Поезд тронулся. Прошумели мосты. Побежал мимо окон сосновый и березовый лес. Я загляделся и поставил книжку на подоконник.
Толчок после стоянки. И — ужас! — книжки на подоконнике не было. Она исчезла между двойной обшивкой вагона. Еще не понимая серьезности положения, я испуганно глядел на тетку, на соседа-летчика, попытался просунуть руку…
Через минуту уже весь вагон участвовал в спасательных работах. Откуда-то взялась
Проводник пытался светить фонариком, летчик, закатав рукава гимнастерки, водил крючком между обшивкой. Весь вагон сгрудился около нашей скамейки. Но я не различал лиц. Глаза были мокрыми. Помню только: тук-тук-тук…
Поезд бежал, и вот уже скоро, через одну остановку, будет наша станция…
— Сейчас — Тресвятская, — объявил проводник.
Летчик застегнул рукава гимнастерки, обнял меня за плечи:
— Ничего. Поезд еще долго будет идти. Мы достанем и пришлем обязательно. Где ты живешь?
Я всхлипывал и не мог говорить. Говорила тетка, а летчик записывал…
Дома тетка красочно описала, как все случилось. На другой день, вернувшись с работы, отец, не раздеваясь, прошел к моей постели на сундуке.
— Не спишь? Ну вот держи…
— Достал?!
— Достал, достал… — Отец засмеялся и пошел к умывальнику.
В руках у меня была та самая книжка. Я засыпал, не выпуская ее из рук…
А дней через десять к нам зашел почтальон. Мы никогда не получали даже и писем. Мать удивилась, принимая большой пакет в желтой бумаге. Развернули… Книжка! И листок: «Я же говорил, что мы достанем ее…»

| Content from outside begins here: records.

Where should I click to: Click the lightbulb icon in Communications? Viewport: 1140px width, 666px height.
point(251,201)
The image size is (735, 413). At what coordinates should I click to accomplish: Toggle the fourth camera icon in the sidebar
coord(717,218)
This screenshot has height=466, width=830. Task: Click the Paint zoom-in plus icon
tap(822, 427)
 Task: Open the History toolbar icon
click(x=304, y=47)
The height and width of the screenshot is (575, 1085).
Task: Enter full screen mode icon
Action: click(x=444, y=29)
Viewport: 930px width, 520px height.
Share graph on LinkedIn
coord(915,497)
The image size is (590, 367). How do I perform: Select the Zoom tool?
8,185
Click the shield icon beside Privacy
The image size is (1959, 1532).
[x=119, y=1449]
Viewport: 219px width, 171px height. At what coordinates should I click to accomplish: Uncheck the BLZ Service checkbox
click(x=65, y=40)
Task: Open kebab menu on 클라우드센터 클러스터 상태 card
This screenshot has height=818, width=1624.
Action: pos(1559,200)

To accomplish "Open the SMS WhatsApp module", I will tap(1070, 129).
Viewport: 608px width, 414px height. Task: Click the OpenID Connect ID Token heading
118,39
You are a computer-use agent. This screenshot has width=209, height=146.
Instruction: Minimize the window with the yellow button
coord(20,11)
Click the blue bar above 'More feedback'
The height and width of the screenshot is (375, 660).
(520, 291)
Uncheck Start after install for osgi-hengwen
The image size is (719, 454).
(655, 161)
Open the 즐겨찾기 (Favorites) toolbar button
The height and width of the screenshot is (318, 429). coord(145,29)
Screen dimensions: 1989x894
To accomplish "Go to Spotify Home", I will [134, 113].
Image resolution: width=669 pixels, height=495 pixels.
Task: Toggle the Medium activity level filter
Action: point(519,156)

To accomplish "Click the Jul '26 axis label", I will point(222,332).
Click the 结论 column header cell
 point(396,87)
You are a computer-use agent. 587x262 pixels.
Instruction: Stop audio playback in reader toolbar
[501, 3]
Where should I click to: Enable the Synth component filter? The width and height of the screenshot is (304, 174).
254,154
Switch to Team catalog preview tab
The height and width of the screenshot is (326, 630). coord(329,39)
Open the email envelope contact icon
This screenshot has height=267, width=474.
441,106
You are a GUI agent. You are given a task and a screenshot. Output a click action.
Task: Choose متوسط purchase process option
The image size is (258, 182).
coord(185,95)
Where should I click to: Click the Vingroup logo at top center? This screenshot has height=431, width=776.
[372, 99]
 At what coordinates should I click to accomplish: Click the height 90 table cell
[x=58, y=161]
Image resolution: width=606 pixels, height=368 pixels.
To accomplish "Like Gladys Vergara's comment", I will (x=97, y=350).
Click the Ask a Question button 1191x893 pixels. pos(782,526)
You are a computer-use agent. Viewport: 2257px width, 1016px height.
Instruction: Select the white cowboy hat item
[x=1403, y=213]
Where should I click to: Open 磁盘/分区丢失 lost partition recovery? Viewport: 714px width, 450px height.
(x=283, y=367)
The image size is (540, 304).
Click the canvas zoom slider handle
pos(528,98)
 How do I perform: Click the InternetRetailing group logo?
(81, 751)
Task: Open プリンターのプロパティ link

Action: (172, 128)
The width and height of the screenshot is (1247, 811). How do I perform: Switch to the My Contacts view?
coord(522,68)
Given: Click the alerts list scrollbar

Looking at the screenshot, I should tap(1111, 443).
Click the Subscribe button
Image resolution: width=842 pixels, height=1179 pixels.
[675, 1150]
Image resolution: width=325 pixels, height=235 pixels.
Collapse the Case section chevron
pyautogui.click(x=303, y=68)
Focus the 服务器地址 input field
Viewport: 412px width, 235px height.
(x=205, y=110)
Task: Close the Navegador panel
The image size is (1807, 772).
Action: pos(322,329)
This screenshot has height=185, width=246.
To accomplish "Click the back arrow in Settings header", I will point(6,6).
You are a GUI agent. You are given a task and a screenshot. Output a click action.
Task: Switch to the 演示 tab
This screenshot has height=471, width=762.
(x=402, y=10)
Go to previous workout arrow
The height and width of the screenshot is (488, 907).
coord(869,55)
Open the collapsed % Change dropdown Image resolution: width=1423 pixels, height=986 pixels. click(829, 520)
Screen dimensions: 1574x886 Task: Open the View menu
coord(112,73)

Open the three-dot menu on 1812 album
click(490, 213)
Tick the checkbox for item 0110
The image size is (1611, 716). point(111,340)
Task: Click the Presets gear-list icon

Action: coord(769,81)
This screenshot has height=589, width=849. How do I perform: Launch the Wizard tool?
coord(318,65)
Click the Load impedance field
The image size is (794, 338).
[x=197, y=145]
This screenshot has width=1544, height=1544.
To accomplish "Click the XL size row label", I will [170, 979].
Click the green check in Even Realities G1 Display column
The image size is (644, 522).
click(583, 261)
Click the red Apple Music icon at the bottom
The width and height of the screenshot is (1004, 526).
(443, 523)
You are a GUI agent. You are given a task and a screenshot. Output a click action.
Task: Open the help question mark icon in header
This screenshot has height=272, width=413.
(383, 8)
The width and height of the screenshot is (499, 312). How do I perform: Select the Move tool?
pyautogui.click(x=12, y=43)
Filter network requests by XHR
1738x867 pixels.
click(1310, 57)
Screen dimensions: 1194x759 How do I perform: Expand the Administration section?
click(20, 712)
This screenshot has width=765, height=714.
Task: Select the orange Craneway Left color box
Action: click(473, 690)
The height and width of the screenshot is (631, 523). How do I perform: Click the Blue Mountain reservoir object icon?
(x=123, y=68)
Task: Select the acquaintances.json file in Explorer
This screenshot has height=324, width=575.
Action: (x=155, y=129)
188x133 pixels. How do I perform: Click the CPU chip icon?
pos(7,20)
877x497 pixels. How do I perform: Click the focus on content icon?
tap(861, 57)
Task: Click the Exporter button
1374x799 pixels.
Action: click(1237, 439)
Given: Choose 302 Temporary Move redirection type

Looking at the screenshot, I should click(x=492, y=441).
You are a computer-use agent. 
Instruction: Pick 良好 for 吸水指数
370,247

А через день — опять почтальон, и опять большой пакет. Потом сразу пришло два пакета.
Потом еще один. Еще… Семь одинаковых книжек!..
С той осени прошло без году тридцать лет. Книжки в войну потерялись. Но осталось самое главное — хорошая память о людях, которых я не знаю и не помню в лицо. Осталась подтвержденная жизнью уверенность: хороших людей больше, чем плохих. И жизнь движется вперед не тем, что в человеке плохого, а тем, что есть в нем хорошего.
Я знаю человека, который двадцать лет, с первого года войны, просидел на чердаке и почти потерял человеческий облик. На этот шаг его, неопытного и трусливого, толкнула корысть: пусть умирают другие, а я хочу жить.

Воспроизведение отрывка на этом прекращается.